## RECORDS PROVIDED
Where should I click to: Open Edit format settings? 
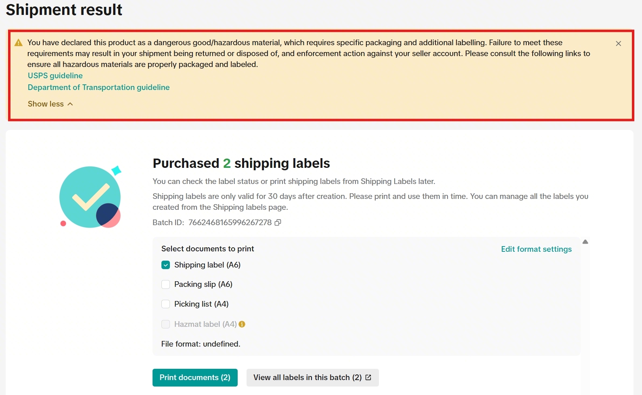coord(536,249)
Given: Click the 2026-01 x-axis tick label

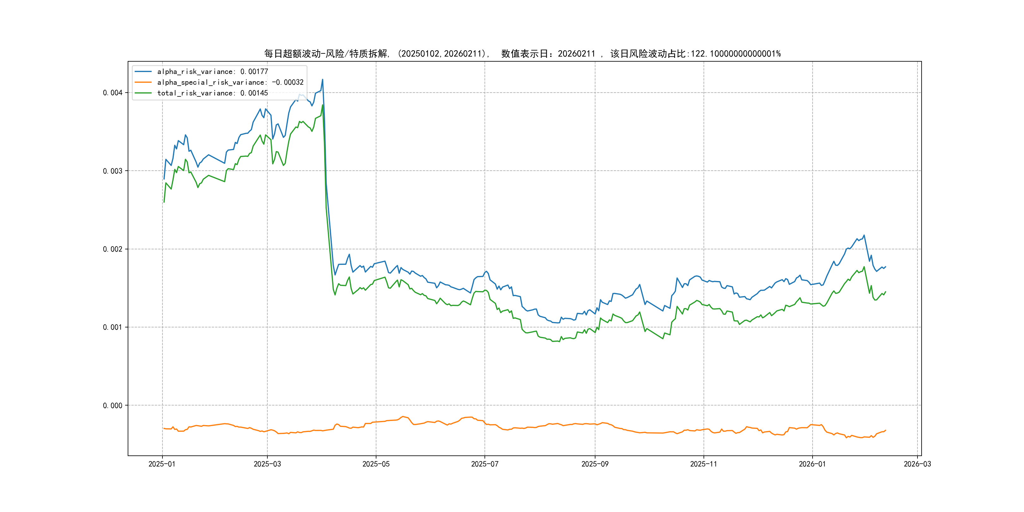Looking at the screenshot, I should 812,464.
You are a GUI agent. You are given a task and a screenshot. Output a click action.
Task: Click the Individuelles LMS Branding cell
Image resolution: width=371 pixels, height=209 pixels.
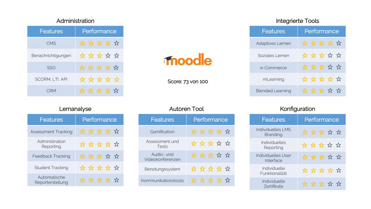[x=274, y=132]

## EXERCISE DETAILS
Turn every line of the records above into a numbered list, skipping blank lines. Leave the pictures out.

## ANSWER TO THIS TASK
1. Where should I click to: Open Edit format settings? 
2. coord(536,249)
3. Given: Click the 2026-01 x-axis tick label
4. Looking at the screenshot, I should 812,464.
5. You are a GUI agent. You are given a task and a screenshot. Output a click action.
6. Task: Click the Individuelles LMS Branding cell
7. Image resolution: width=371 pixels, height=209 pixels.
8. [x=274, y=132]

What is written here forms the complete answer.